Alguém, com passos ágeis, procura dominar o desgosto que nos trouxe a esta sala.
Procura apaziguar a biologia, os fluxos e refluxos que a animam, a prometida destruição.
Alguém vigia por turnos a instabilidade da vida. Tem por ofício prognósticos humildes,
uma cronologia de sábios gestos que o uso torna incertos e verdadeiros ou verdadeiros
e incertos (a ordem dos termos tornou-se arbitrária).
A esperança é uma hipótese que anotámos no caderno mais próximo,
esse que está em cima da mesa aguardando uma visita do acaso.

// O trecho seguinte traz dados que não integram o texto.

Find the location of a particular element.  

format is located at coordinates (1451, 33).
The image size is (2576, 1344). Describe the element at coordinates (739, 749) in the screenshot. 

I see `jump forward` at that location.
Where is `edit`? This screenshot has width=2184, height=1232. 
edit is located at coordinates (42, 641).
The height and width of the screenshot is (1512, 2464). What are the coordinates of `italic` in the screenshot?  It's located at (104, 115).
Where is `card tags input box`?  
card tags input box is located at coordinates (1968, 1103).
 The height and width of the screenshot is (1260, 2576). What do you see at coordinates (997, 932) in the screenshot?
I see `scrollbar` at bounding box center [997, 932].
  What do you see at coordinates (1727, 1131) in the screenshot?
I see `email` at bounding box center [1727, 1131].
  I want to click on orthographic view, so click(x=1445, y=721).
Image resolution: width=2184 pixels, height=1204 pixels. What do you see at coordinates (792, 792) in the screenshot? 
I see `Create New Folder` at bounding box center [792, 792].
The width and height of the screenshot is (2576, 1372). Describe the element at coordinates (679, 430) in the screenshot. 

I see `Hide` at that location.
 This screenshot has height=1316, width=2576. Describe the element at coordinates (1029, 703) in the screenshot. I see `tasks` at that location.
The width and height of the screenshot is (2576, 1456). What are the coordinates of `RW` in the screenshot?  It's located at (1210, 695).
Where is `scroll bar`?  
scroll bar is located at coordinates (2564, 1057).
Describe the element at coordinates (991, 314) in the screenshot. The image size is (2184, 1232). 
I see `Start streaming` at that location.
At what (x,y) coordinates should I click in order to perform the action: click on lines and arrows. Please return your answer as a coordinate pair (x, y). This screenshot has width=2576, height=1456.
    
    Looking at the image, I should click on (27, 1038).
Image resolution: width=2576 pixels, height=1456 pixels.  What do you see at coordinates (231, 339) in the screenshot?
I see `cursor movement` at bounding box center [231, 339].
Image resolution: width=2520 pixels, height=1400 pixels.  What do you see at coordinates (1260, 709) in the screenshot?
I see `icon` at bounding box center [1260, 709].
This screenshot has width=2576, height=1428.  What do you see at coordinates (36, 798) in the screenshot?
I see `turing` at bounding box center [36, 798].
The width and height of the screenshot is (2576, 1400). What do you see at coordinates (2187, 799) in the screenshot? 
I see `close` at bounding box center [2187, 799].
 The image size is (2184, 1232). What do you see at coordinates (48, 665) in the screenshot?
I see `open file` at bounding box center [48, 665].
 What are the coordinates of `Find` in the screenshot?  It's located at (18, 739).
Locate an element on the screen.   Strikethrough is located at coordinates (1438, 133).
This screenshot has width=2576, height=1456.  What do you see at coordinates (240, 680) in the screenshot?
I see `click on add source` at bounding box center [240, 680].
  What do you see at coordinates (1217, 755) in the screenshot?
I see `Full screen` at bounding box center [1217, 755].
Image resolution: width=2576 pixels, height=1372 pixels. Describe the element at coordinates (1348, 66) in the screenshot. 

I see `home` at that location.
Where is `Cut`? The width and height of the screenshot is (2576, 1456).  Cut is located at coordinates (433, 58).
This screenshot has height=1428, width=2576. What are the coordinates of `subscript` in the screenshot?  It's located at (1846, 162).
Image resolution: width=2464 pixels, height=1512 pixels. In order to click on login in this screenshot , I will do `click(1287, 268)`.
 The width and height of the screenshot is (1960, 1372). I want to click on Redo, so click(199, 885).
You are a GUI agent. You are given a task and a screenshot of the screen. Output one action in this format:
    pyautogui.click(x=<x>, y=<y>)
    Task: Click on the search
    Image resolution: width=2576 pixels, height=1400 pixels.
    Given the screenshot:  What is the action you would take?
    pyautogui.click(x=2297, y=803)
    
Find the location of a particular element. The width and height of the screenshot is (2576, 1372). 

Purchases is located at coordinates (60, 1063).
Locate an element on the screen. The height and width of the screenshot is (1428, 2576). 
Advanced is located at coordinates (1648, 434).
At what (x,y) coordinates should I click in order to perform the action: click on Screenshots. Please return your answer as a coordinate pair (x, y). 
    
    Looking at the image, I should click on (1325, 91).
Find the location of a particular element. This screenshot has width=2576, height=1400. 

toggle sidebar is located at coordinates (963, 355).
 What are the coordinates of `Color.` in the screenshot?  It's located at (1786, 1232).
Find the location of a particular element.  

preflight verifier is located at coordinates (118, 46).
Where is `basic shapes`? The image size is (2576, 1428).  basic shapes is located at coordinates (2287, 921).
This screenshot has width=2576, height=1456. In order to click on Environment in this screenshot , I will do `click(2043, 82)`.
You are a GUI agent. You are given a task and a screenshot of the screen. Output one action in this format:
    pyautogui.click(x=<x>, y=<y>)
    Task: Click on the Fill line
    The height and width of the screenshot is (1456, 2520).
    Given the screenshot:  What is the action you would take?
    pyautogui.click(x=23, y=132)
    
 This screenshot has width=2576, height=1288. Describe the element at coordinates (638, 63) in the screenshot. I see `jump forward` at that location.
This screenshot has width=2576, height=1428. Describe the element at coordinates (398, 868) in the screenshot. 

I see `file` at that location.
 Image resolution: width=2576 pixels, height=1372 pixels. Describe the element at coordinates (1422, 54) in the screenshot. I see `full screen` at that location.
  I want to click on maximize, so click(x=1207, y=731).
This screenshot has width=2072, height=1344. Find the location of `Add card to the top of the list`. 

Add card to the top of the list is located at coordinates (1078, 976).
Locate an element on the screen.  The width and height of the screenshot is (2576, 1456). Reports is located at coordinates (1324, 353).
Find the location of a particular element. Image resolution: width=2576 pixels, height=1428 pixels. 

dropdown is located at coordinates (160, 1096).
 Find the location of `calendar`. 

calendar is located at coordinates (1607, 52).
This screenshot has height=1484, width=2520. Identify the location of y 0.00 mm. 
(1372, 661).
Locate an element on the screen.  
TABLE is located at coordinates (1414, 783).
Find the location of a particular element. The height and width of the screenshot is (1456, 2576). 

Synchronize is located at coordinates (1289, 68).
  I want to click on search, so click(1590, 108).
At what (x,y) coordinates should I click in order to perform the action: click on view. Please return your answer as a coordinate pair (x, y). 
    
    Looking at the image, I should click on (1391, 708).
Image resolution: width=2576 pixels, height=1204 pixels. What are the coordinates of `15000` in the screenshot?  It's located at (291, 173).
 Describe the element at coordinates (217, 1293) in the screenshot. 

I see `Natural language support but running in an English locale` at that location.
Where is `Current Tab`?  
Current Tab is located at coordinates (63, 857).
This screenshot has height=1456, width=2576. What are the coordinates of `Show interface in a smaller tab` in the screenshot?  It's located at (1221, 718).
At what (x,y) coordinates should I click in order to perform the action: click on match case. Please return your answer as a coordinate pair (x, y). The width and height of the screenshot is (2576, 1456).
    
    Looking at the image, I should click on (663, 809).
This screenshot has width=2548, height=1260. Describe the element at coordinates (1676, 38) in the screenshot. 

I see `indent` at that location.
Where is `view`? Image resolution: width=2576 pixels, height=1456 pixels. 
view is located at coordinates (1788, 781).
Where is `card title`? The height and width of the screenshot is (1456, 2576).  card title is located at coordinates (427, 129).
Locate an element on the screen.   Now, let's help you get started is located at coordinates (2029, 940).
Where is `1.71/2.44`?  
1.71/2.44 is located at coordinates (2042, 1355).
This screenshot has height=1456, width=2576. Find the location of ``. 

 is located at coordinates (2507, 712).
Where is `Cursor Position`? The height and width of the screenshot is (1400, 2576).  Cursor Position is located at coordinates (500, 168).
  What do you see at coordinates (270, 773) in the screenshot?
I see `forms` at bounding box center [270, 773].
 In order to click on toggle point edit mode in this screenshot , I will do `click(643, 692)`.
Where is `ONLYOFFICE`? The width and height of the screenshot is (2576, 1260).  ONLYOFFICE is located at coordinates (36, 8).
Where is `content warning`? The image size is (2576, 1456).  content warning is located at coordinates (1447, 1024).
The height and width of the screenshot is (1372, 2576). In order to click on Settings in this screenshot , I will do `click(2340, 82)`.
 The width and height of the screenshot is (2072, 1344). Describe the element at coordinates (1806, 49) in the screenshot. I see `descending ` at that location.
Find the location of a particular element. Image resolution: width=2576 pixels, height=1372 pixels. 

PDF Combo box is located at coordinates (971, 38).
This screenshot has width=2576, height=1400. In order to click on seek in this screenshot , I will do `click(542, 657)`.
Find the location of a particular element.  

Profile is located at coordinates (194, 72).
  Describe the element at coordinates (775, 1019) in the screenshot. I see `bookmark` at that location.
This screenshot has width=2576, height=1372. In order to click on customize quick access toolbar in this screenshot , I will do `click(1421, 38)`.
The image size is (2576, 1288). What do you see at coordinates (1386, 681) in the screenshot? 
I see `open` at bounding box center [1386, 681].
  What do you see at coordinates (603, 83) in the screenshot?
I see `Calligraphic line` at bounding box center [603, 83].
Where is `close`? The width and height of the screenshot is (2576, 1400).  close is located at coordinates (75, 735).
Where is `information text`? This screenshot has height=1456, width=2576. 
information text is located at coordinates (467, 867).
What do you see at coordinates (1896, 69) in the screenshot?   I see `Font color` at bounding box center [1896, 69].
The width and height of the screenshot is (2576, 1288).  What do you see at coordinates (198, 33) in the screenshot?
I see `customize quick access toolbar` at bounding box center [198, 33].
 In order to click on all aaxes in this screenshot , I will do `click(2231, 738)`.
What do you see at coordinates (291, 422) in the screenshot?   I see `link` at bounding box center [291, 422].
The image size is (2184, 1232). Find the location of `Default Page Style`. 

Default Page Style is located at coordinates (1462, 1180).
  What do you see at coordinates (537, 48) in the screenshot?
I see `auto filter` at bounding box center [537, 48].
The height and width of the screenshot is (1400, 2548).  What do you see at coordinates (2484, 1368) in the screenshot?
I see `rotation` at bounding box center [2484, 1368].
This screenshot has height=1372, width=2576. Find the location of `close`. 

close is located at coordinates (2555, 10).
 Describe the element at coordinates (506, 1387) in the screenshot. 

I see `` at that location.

"Um animal com penas", in Arrancar penas a um canto de cisne - Poesia 2015-1995, Assírio & Alvim, outubro de 2015
[transcrito da Coluna «Cem por Cento» , de Nicolau Santos, Expresso - Economia, de hoje] [durante uma pequena pausa dos Envelopes)
- «Esperança é a coisa com penas» (Emily Dickinson)
- «Esperança é a coisa com penas» (Emily Dickinson)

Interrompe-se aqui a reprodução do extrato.